Magic Johnson è stato uno dei più grandi della storia della pallacanestro. I numeri parlano da soli. Cinque titoli NBA con i leggendari Los Angeles Lakers degli anni Ottanta, 17707 punti (media di 19.5 punti per partita) e 10141 assist, molti dei quali funambolici passaggi “no-look” (senza guardare il giocatore cui si passa la palla). Il cestista statunitense in campo vestiva i panni di un vero prestigiatore, capace di nascondere il pallone agli avversari e regalare un gioco spettacolare e altruista in linea con la sua personalità.
Ma la partita da vincere con quella malattia sembrava persa in partenza.
Anni dopo lui stesso ammetterà: «Ho giocato contro i migliori giocatori del mondo, come Michael Jordan e Larry Bird e ho sempre pensato che fosse qualcosa di difficilissimo, la sfida più complicata della mia vita – ammetterà anni dopo Johnson – Poi mi sono ritrovato in viaggio verso casa, pronto a dire a mia moglie di aver contratto l’Hiv e mi sono reso conto di cosa fosse davvero duro».
I primi giorni dopo aver appreso la malattia furono da incubo. Eppure non si perse d’animo e riuscì addirittura a tornare in campo e vincere un grandioso oro olimpico a Barcellona ‘92 con il Dream Team Usa. Giocò ancora un All Star NBA e altre 32 partite coi Lakers nel 1996.
A vent’anni da quel drammatico annuncio, Magic Johnson ha affermato: «È vero che sto bene, ma non sono guarito. Sono ancora una persona infetta e per sopravvivere devo condurre un’esistenza molto dura. Lo dico affinché la gente non si faccia illusioni, non abbassi la guardia, e non ripeta i miei errori». Generoso in campo e non da meno fuori. Dal 1991 la sua «Magic Johnson Foundation» si batte non solo contro l’Aids, ma anche a favore di migliaia di ragazzi svantaggiati, poveri o senza genitori.
Una straripante voglia di vivere che Johnson deve soprattutto alla moglie Cookie. Animata da una profonda fede cristiana, la donna gli ha perdonato una vita familiare del tutto irresponsabile, che gli è costata anche l’infezione dell’Hiv.
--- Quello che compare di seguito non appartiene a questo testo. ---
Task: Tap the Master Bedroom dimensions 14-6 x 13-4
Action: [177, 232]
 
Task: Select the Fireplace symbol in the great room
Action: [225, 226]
Il fuoriclasse ha rivelato il suo segreto in un libro recente Il basket eravamo noi (Dalai) firmato con Larry Bird: «Non so perché o come mi sia capitata Cookie –scrive Magic - ma ringrazio Dio ogni giorno perché lei è ancora qui, al mio fianco. L’unica ragione per cui sono ancora vivo è che lei è rimasta con me. Se mi avesse lasciato, adesso non sarei qui».